Being I had lowered my 1999 C5 as low as it would go I then went with the Penske race shocks also designed to be shorter and mounted
upsidedown to reduce unspung weight.
I then added a bump stop at bottom end to prevent bottoming out
I then mini tubbed the inner fenders and trimmed the end of springs, so 12-inch wide rims would fit and not showing past the rear quarter panel
These are further adjusted by Nitrogen, some info on that :
The nitrogen charge in gas shocks is essential to keep them working properly.
If the charge is too low, the oil will break down and the damper won't perform correctly and consistently.
Adding gas pressure above the minimum required will simulate a stiffer spring rate in the suspension, as now a higher force is required to compress the shock and spring due to the added force from the gas charge acting on the cross-section area of the damper shaft.
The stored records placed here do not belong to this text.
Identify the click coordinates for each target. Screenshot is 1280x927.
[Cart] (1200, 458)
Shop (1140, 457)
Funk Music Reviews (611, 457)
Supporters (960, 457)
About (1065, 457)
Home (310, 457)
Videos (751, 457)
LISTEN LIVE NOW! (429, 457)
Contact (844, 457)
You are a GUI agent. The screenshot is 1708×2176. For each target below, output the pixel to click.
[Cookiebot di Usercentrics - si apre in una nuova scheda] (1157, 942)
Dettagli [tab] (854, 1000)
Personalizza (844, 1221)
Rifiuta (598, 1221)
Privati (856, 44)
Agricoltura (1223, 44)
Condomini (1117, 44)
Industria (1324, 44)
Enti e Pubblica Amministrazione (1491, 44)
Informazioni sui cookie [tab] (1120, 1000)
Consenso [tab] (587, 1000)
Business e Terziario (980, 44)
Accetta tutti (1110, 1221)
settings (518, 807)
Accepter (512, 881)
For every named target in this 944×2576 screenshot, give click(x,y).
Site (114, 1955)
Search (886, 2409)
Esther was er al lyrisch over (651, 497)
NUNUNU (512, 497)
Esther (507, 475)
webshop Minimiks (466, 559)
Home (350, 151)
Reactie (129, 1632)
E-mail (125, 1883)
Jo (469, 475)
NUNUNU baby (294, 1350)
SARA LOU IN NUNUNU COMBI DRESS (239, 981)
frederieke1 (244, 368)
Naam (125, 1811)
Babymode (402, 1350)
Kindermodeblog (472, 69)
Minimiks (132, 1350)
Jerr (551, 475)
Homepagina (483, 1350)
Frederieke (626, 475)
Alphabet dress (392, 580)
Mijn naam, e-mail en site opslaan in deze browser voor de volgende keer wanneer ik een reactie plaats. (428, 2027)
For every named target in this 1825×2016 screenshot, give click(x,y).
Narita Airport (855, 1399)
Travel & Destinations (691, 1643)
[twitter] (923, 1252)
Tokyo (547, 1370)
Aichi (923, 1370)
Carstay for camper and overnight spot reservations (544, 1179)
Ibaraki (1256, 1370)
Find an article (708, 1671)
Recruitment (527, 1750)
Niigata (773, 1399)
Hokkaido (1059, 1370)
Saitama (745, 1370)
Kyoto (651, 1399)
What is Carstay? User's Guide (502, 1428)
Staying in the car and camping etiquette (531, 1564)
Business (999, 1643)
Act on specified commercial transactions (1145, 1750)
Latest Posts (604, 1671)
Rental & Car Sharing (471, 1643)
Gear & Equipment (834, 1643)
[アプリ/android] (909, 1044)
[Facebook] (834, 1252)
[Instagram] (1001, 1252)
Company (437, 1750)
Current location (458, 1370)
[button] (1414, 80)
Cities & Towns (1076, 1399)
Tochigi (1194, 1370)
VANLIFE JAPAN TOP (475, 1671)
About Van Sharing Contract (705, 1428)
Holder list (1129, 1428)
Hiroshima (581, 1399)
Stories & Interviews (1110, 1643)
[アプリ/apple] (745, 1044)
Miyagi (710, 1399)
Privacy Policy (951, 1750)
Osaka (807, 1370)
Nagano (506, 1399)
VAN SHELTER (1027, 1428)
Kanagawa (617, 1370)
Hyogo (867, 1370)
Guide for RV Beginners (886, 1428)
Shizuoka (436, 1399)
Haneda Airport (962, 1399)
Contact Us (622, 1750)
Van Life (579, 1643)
Although the shaft diameter isn't massive (5/8"), pressure acting on this will have an effect.
The canister knob affects compression damping only. If you have a knob with 6 positions. 1 = softest, 6 = stiffest.
If C5 is bottoming out over big bumps or the car feels like it's moving around too much, try going to a stuffer setting.
If the car feels too harsh and lacking grip, go to a softer setting.
The rebound adjuster will be at the other end of the shock on the end of the chrome shaft.
This adjuster makes the rebound stiffer when you turn it clockwise.
This adjuster controls roll stiffness and will help if the car takes a few oscillations to settle down after a bump.
Again, if the car feels like it's moving around too much or a bit lazy on turn in, I will want to go to a stiffer setting.
If the car gets a little tail happy or light in the rear when on the brakes, you may want to add a little rear rebound.
If the car is under steering, say on a corner out on power, I may want to add some front rebound.